_Material provided_.
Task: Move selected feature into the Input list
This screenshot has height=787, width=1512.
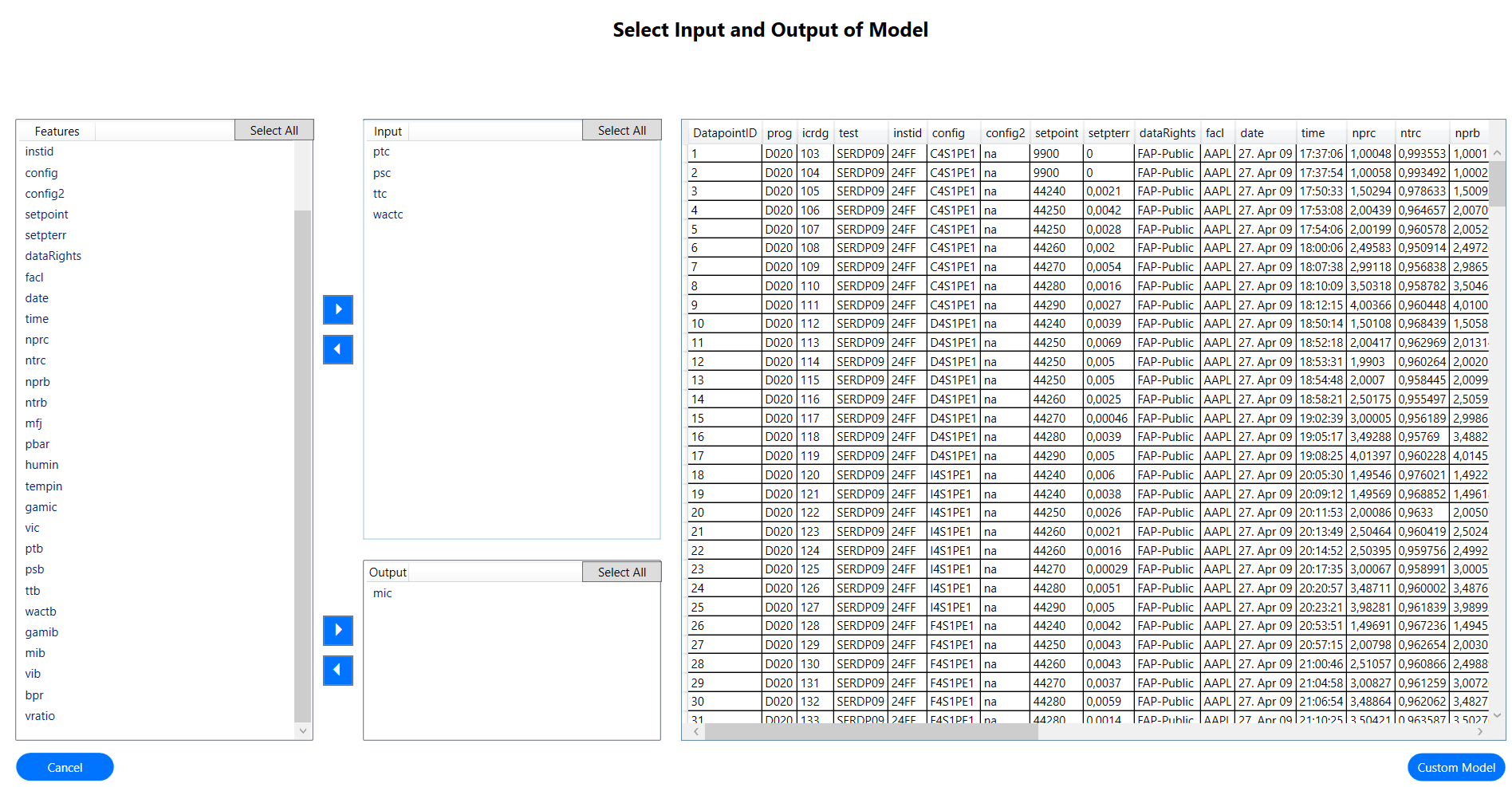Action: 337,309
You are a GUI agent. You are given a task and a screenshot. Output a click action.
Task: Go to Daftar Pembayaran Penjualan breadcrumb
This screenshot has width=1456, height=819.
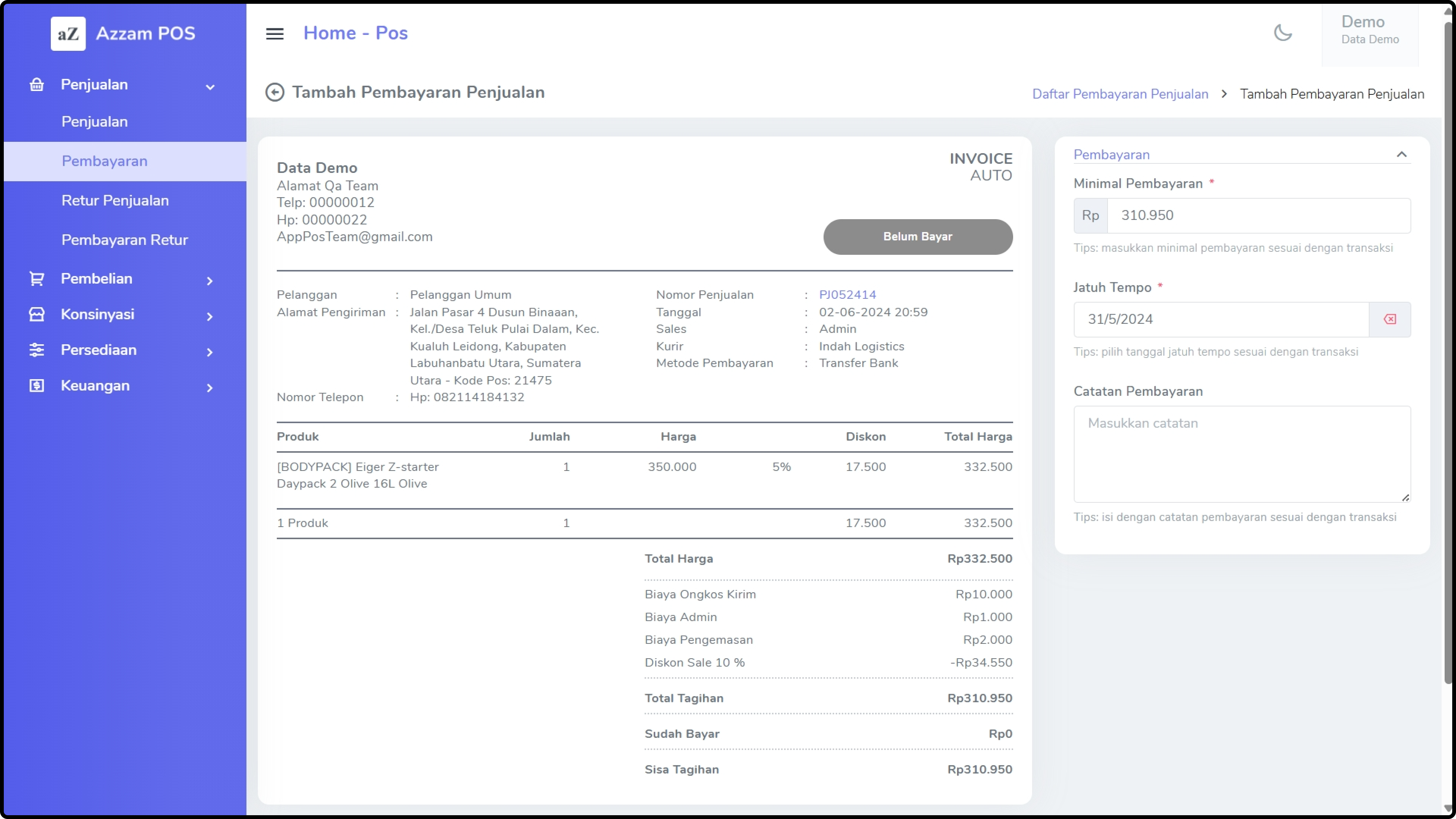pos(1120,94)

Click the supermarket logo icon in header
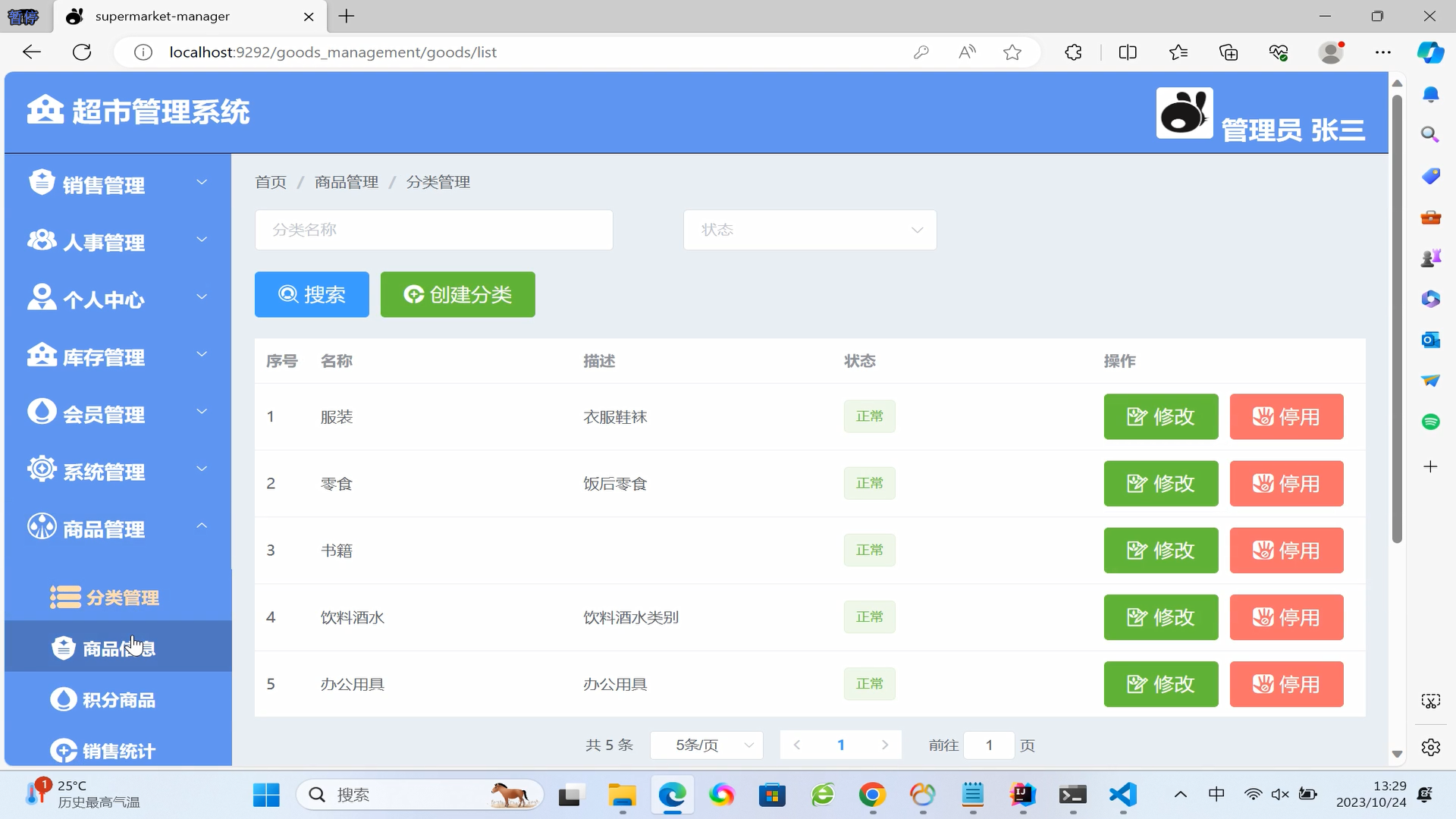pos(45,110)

_Prompt_. What should appear is an exact copy of the lines from the one containing "Task: Go to" through the last line of the records above, pictures excluded.

_Answer for this exercise_.
Task: Go to Daftar Pembayaran Penjualan breadcrumb
This screenshot has width=1456, height=819.
pos(1120,94)

Click the supermarket logo icon in header
pos(45,110)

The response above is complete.